Another book I have read recently is Arthur Koestler’s Darkness at Noon (Penguin, 1964, tr. Daphne Hardy). This little novel is a penetrating and fascinating study on the psychology of soviet communism and of imprisonment. Rubashov, a former Bolshevik leader from the circle of Lenin is in prison awaiting death during one of Stalin’s infamous purges. The novel consists of Rubashov’s interior monologues as he paces up and down in his cell and his various interrogations before his urbane former peer, Ivanov, and the brutally effective second-generation communist, Gletkin.
At one point, following his interrogation by Ivanov, Rubashov discovers a silent partner in his internal monologues, which he christens the ‘grammatical fiction’. This other ‘voice’ only speaks very briefly and at unexpected moments (usually accompanied by an attack of toothache, or Rubashov’s nervous habit of wiping his pince-nez) and remains silent when interrogated. The ‘grammatical fiction’ is the ‘I’ which communism denied; it is Rubashov’s conscience. His humanity. Interestingly, the things that induce the grammatical fiction to the surface are the same sorts of things that act as hooks to drag up buried memories in Austerlitz (see blog post, Memory Rooms), namely, memories of small seemingly insignificant details of past experiences. “[The grammatical fiction’s] mental sphere seemed to be composed of such various and disconnected parts as the folded hands of the Pieta, little Loewy’s cats, the tune of the song with the refrain of ‘come to dust’, or a particular sentence which Arlova had once spoken on a particular occasion” (p.91).

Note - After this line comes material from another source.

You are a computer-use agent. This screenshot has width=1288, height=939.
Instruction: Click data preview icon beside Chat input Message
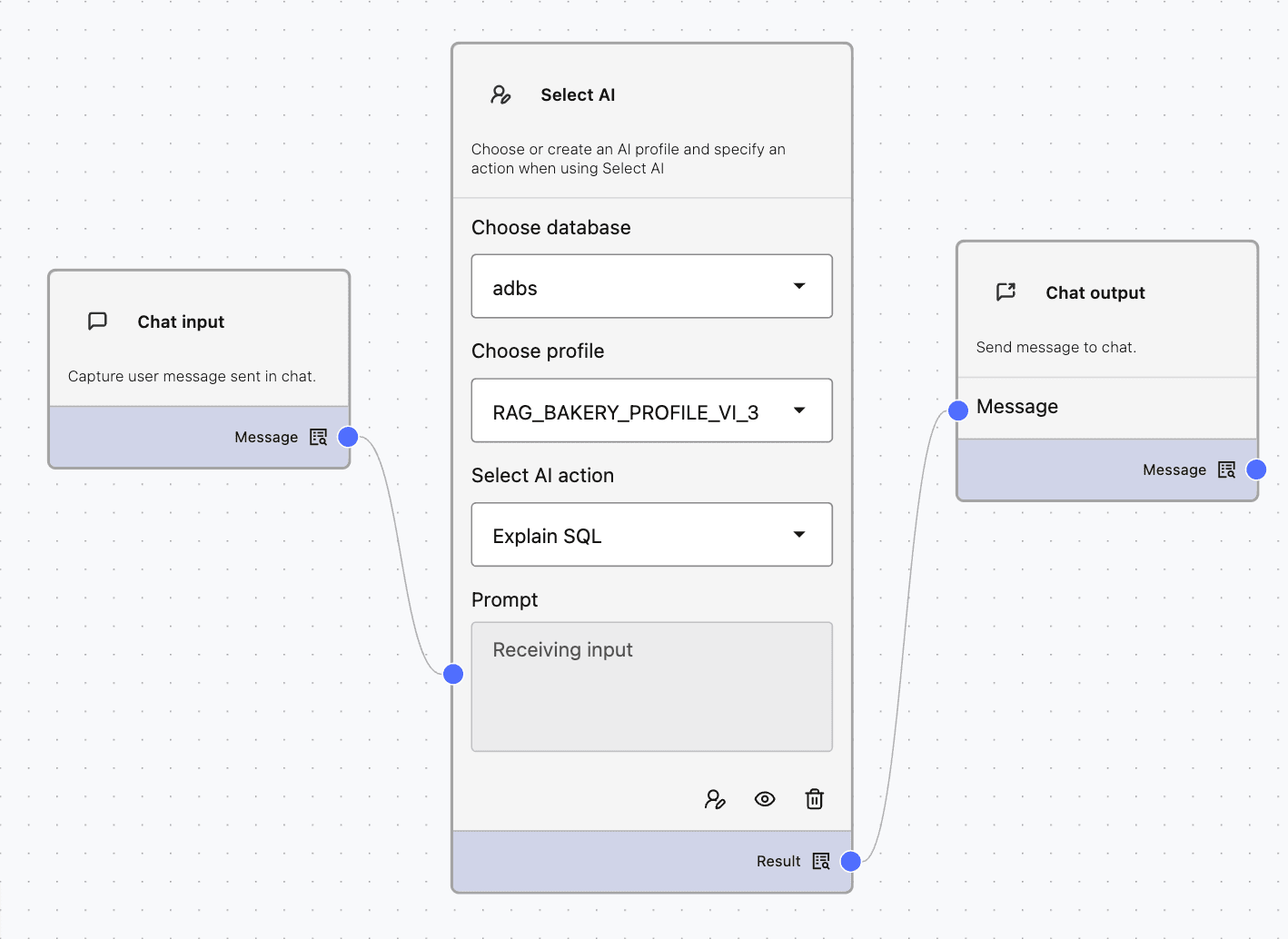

All of these fragmentary memories are the tips of icebergs; the icebergs being a series of betrayals in which Rubashov sacrificed the lives of individuals for the sake of the Party. In Rubashov’s case, the memories are not deeply buried in the past, as in Austerlitz’s, but what is buried is the sense of any guilt or compassion attached to them. Correspondingly, the ‘memory-hooks’ are more transparent in meaning than in Austerlitz’s case and come to the fore without the needing to be re-encountered. All that is in fact needed is for the thing which buried them in the first place, namely the amoral ‘logic’ of the communist mind, to be stripped away by incarceration and the proximity of death. Austerlitz’s memories were laid down in early childhood and attach themselves more to inanimate objects and details of the physical surroundings. Rubashov’s memory-hooks take on a more symbolic character (the sorrow of the Pieta drawing; the cats which were sacrificed for their skins; the song with it’s allusion to death), because Rubashov really knows what it is that he has been repressing. It is this Rubashov that is the grammatical fiction.